Coastal Erosion

The cliffs of the East Riding of Yorkshire, where the plain of Holderness meets the North Sea, provide an example of coastal erosion on an observable scale. Rates of land loss can vary considerably from place to place along this coast, from decade to decade, year to year, and within the year. An approximate measurement of past recession is possible by comparing cliffline positions shown on Ordnance Survey maps, the first edition of which was published in the mid-nineteenth century. Systematic direct measurement began in 1951 when 114 erosion monitoring posts were sited along the coast, with a few more added later. In 1999, GPS (Global Positioning System) technology was introduced, replaced in 2009 by LIDAR (Light Detection And Ranging).

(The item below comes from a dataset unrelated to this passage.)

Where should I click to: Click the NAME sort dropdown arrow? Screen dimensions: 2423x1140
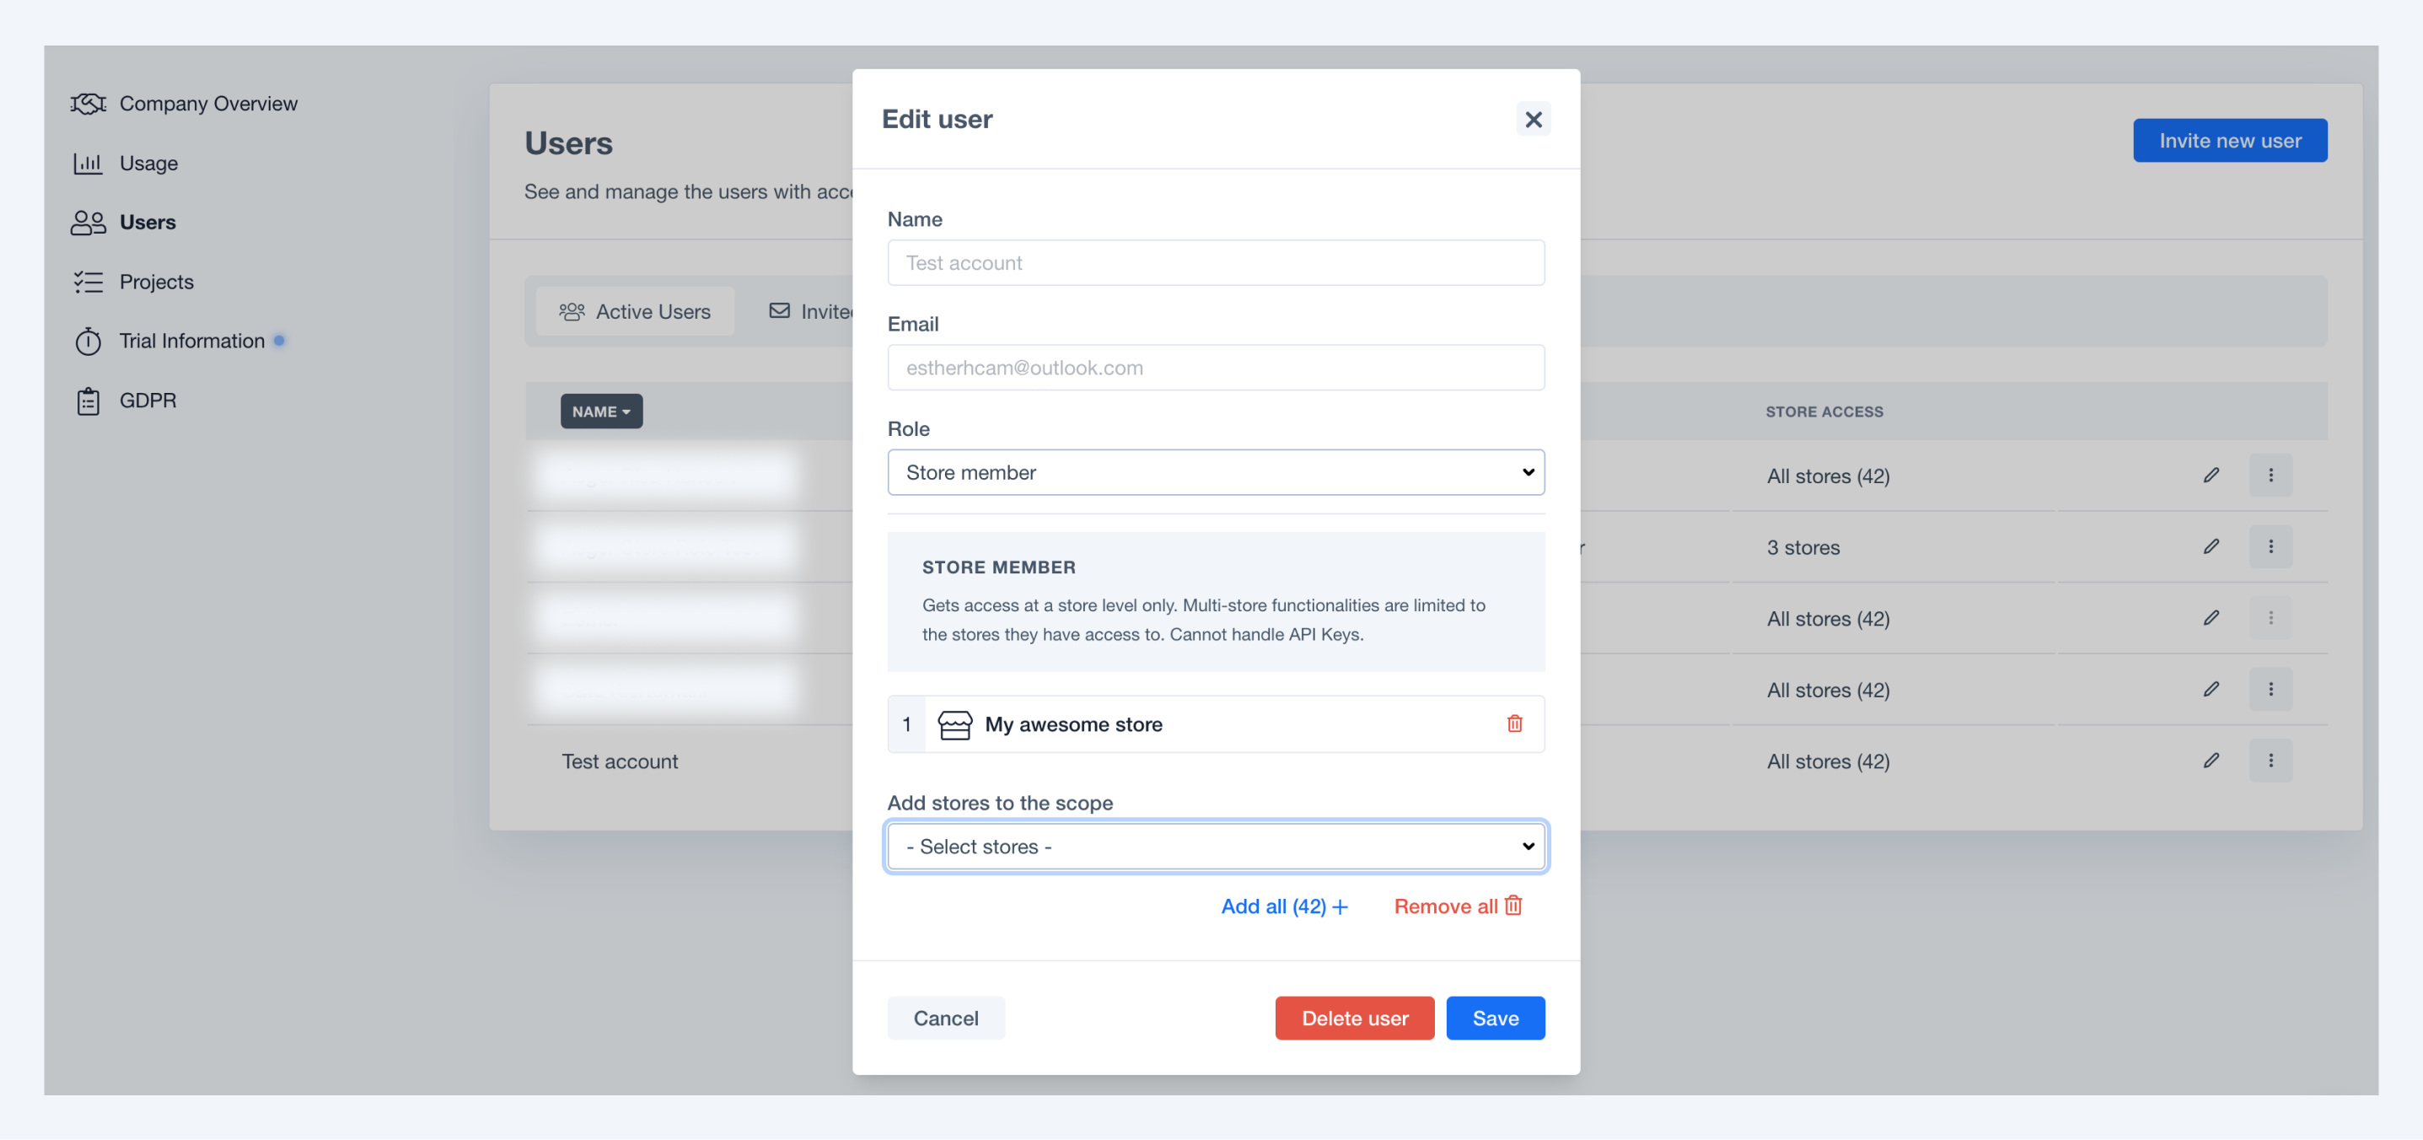(x=629, y=411)
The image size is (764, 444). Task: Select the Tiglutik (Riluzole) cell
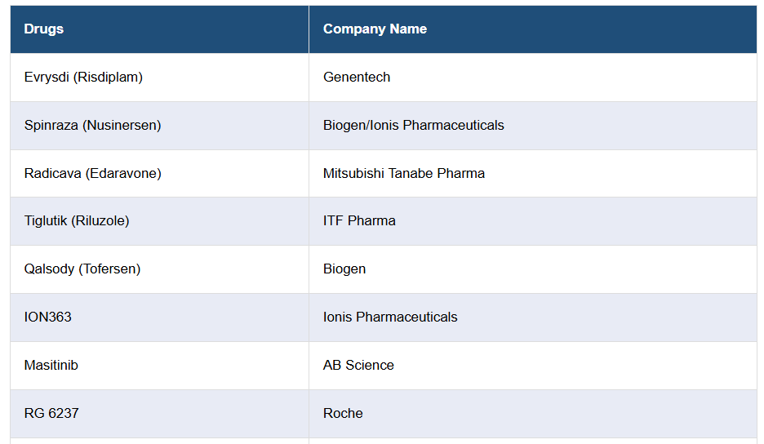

Since 2003, measurements have been taken at six-monthly intervals.

Data collected from the monitoring positions is available online from the East Riding of Yorkshire Council. See profile details, results, summary. Values have been entered into a spreadsheet (OpenOffice). Because of the degree of variation according to location and in time, a meaningful average rate of erosion is never easy to propose. However, if the longest time span of measurement is considered, 1852 to 2010, then an average rate of recession for unprotected cliff is 1.27 metres per year. For the much shorter but most recent period 2003 to 2010, the average rate rises to 1.98 metres per year for unprotected cliff, though if areas of seaside frontages (Bridlington, Hornsea, Withernsea) and other defence works are included then the figure is 1.53 metres.

On the chart below, the trend line indicates that more erosion takes place lower down the Holderness coast. Clearly evident from the chart is that a higher rate of erosion occurs immediately to the south, and a lesser rate to the north, of a major defence structure.

Regarding the volume of material lost per year, a crude method of estimation would be to multiply the average erosion rate for unprotected cliffs (1.98 metres for the recent period) by the average height of the cliffs (14.7 metres – see below) by the length of unprotected coastline (52,650 metres, if the distance from Sewerby to Spurn north is taken as 62.94 kilometres, and 10.29 kilometres is deducted for protected sections). The result is 1.53 million cubic metres. Supposing a weight for the material of 2.2 metric tonnes per cubic metre, then some 3.37 million tonnes would be removed annually. In fact, the tides not only erode the cliff but the beach and the sea bed, too. The question of where all the washed away material is deposited awaits a complete answer.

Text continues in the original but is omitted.